» **What the exercise asks**
Would you restate the entries below word for word, starting at the first line and ending with the one that has "LUIGI SARTORIA DI CHEN XIN (110, 2057)"?
===== Entries provided =====
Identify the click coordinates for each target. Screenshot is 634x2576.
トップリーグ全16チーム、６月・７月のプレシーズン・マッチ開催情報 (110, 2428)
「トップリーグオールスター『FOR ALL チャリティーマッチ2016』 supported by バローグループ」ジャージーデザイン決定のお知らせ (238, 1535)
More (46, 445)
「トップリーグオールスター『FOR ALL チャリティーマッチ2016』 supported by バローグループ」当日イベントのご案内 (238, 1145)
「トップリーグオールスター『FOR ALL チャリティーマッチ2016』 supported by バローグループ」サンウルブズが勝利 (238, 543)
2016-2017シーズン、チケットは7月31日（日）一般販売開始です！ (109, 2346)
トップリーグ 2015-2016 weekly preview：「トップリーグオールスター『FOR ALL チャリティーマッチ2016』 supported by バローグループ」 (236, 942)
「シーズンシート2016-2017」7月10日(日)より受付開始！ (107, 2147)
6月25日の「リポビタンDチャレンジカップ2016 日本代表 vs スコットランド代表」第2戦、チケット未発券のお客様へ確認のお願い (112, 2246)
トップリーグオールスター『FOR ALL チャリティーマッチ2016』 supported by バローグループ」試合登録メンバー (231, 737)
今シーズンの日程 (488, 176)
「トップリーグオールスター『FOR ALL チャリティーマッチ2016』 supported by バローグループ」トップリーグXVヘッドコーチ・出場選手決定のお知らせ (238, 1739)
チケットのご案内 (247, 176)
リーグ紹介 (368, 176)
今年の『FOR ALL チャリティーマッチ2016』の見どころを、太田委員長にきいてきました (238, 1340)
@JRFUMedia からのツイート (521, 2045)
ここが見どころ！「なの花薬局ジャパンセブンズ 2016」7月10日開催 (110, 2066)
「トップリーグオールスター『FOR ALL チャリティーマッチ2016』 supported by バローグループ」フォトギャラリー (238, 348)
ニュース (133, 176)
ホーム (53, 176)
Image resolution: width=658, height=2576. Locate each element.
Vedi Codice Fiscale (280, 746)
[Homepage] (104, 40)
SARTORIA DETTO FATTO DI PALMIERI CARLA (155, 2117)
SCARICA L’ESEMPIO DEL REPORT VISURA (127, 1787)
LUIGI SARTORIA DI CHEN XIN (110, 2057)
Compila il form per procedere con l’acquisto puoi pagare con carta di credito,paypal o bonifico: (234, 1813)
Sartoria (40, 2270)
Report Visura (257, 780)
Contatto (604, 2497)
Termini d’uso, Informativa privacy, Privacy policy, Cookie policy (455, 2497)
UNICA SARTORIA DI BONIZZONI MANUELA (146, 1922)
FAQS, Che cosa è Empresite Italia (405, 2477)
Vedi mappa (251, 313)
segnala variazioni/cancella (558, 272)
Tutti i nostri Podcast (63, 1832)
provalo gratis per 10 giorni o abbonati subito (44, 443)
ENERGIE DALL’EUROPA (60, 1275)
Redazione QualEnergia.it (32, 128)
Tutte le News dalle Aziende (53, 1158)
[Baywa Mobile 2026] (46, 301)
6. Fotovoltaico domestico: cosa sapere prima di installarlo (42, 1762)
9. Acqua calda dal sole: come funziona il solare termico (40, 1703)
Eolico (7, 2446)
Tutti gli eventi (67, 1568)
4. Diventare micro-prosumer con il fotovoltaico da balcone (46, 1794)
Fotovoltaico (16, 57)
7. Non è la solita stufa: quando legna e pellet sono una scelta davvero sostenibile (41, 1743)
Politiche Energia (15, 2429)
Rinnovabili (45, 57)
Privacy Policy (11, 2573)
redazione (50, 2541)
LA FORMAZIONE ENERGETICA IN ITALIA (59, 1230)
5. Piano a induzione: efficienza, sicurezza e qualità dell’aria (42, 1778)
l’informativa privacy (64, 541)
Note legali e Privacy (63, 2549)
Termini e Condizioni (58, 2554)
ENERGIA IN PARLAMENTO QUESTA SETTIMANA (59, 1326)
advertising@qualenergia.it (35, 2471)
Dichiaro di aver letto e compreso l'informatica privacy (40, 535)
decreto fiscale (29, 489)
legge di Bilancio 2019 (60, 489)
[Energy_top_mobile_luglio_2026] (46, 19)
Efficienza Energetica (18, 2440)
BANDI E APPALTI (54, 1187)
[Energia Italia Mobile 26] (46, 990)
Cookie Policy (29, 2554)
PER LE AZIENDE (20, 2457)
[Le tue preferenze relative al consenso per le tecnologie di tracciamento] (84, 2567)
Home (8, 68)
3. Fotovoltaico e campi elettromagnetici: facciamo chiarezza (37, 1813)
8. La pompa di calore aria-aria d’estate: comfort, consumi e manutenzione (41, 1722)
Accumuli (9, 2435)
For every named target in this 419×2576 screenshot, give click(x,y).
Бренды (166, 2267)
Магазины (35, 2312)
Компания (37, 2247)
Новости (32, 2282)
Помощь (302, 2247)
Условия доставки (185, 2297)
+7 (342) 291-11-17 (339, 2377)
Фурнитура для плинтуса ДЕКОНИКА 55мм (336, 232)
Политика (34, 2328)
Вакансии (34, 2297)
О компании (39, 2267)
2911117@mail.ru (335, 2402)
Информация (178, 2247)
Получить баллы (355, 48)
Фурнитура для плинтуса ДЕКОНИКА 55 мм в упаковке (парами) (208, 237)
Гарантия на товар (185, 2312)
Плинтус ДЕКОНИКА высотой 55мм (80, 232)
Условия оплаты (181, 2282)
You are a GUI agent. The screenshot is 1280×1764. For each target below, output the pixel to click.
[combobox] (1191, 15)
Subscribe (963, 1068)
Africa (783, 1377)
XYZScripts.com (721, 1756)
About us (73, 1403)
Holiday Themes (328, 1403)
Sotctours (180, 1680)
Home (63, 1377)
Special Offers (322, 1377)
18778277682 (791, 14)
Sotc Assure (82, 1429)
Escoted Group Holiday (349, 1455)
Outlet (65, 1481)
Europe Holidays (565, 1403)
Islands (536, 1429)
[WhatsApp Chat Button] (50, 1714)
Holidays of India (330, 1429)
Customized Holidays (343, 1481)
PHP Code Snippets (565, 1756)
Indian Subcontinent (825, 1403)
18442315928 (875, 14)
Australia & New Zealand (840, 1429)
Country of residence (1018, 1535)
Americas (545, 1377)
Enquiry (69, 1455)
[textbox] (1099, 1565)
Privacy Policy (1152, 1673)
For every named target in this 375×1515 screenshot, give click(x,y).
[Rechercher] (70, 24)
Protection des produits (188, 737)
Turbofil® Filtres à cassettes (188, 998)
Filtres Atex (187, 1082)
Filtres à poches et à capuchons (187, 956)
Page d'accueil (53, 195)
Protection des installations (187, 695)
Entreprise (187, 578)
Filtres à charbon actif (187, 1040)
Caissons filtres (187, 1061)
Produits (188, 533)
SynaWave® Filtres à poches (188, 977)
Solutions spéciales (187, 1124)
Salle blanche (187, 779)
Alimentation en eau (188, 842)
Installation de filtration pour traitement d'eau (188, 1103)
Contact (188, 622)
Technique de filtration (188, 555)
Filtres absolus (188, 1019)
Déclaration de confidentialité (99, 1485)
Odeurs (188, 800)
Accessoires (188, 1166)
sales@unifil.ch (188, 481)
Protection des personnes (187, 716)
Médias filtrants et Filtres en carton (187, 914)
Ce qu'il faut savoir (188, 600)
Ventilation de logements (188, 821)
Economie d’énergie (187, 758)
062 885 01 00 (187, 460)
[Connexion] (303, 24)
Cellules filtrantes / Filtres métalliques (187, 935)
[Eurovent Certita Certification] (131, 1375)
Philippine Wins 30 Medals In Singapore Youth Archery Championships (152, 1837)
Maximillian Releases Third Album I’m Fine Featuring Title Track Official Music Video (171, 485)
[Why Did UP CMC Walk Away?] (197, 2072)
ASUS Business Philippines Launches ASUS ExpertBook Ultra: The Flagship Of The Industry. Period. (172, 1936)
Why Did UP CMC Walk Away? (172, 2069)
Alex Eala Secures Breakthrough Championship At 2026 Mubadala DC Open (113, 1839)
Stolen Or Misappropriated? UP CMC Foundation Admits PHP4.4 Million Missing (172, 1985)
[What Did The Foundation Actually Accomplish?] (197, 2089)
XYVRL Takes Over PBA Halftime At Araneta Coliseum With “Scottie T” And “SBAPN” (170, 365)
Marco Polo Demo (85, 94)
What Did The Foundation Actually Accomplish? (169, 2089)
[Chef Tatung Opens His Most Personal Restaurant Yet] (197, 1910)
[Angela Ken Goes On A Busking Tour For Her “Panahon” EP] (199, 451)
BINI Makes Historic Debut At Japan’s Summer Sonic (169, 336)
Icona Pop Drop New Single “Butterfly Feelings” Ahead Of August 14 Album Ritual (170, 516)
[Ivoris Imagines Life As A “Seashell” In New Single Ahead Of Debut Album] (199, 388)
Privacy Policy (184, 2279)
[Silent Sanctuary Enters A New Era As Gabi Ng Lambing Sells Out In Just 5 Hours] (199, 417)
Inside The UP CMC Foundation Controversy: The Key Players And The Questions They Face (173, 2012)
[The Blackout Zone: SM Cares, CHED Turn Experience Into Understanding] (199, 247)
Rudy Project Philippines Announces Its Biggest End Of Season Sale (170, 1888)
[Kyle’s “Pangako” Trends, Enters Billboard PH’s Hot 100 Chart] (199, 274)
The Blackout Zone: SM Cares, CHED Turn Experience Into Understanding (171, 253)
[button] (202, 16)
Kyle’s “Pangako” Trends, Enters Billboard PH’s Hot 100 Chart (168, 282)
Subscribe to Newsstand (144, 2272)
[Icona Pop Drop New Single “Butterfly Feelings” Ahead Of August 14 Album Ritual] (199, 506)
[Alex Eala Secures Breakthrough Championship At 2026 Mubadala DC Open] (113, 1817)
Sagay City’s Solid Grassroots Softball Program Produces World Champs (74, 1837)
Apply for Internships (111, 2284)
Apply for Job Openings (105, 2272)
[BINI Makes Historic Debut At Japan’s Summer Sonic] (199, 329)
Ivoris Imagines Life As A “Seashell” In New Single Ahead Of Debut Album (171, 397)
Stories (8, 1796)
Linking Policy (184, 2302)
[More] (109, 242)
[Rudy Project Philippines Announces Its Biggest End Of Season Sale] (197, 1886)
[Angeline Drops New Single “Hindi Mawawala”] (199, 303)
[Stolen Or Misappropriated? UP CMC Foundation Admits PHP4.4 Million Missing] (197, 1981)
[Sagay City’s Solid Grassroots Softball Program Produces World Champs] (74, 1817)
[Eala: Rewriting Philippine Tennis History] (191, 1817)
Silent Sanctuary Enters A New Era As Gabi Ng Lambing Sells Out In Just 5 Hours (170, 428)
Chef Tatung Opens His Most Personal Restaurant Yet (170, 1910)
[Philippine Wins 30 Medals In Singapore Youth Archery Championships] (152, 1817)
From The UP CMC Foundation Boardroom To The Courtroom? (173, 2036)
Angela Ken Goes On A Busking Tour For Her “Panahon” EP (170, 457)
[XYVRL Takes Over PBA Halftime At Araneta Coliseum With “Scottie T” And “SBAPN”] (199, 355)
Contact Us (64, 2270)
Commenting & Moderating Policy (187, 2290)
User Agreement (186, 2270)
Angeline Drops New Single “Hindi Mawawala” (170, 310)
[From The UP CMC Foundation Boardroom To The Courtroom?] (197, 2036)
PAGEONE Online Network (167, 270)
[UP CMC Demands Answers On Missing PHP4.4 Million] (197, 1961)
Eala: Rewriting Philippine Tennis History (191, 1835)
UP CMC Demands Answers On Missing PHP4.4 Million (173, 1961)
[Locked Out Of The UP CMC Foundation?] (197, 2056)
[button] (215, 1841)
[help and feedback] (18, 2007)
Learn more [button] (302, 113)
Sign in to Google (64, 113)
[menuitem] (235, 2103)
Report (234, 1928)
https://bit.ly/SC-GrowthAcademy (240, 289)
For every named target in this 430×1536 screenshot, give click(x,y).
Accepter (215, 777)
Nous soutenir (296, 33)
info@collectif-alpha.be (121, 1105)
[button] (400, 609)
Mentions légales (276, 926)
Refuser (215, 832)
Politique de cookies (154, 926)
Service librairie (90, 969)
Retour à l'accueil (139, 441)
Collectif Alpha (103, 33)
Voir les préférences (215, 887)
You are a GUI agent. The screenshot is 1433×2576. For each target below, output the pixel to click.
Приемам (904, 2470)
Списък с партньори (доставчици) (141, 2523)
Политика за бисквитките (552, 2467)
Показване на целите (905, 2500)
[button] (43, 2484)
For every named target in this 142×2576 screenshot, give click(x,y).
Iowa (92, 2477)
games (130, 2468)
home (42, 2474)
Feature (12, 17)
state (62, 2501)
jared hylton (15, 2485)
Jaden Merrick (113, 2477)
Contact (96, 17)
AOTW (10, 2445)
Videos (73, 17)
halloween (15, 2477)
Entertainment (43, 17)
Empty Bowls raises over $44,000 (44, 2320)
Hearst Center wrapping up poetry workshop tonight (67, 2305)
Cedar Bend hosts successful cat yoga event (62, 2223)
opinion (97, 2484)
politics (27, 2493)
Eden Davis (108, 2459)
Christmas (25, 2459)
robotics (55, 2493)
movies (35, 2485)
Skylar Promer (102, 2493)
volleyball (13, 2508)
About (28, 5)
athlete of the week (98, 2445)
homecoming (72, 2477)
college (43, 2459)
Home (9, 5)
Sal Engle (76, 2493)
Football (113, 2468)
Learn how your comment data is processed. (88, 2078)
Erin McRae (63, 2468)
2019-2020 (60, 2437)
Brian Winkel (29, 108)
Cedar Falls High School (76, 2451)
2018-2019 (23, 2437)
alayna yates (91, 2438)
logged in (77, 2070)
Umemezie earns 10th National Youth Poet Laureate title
=====
» **Written solution**
Identify the click coordinates for each target. Screenshot is 634x2576.
トップリーグ全16チーム、６月・７月のプレシーズン・マッチ開催情報 (110, 2428)
「トップリーグオールスター『FOR ALL チャリティーマッチ2016』 supported by バローグループ」ジャージーデザイン決定のお知らせ (238, 1535)
More (46, 445)
「トップリーグオールスター『FOR ALL チャリティーマッチ2016』 supported by バローグループ」当日イベントのご案内 (238, 1145)
「トップリーグオールスター『FOR ALL チャリティーマッチ2016』 supported by バローグループ」サンウルブズが勝利 (238, 543)
2016-2017シーズン、チケットは7月31日（日）一般販売開始です！ (109, 2346)
トップリーグ 2015-2016 weekly preview：「トップリーグオールスター『FOR ALL チャリティーマッチ2016』 supported by バローグループ」 (236, 942)
「シーズンシート2016-2017」7月10日(日)より受付開始！ (107, 2147)
6月25日の「リポビタンDチャレンジカップ2016 日本代表 vs スコットランド代表」第2戦、チケット未発券のお客様へ確認のお願い (112, 2246)
トップリーグオールスター『FOR ALL チャリティーマッチ2016』 supported by バローグループ」試合登録メンバー (231, 737)
今シーズンの日程 (488, 176)
「トップリーグオールスター『FOR ALL チャリティーマッチ2016』 supported by バローグループ」トップリーグXVヘッドコーチ・出場選手決定のお知らせ (238, 1739)
チケットのご案内 (247, 176)
リーグ紹介 (368, 176)
今年の『FOR ALL チャリティーマッチ2016』の見どころを、太田委員長にきいてきました (238, 1340)
@JRFUMedia からのツイート (521, 2045)
ここが見どころ！「なの花薬局ジャパンセブンズ 2016」7月10日開催 (110, 2066)
「トップリーグオールスター『FOR ALL チャリティーマッチ2016』 supported by バローグループ」フォトギャラリー (238, 348)
ニュース (133, 176)
ホーム (53, 176)
Image resolution: width=658, height=2576. Locate each element.
Vedi Codice Fiscale (280, 746)
[Homepage] (104, 40)
SARTORIA DETTO FATTO DI PALMIERI CARLA (155, 2117)
SCARICA L’ESEMPIO DEL REPORT VISURA (127, 1787)
LUIGI SARTORIA DI CHEN XIN (110, 2057)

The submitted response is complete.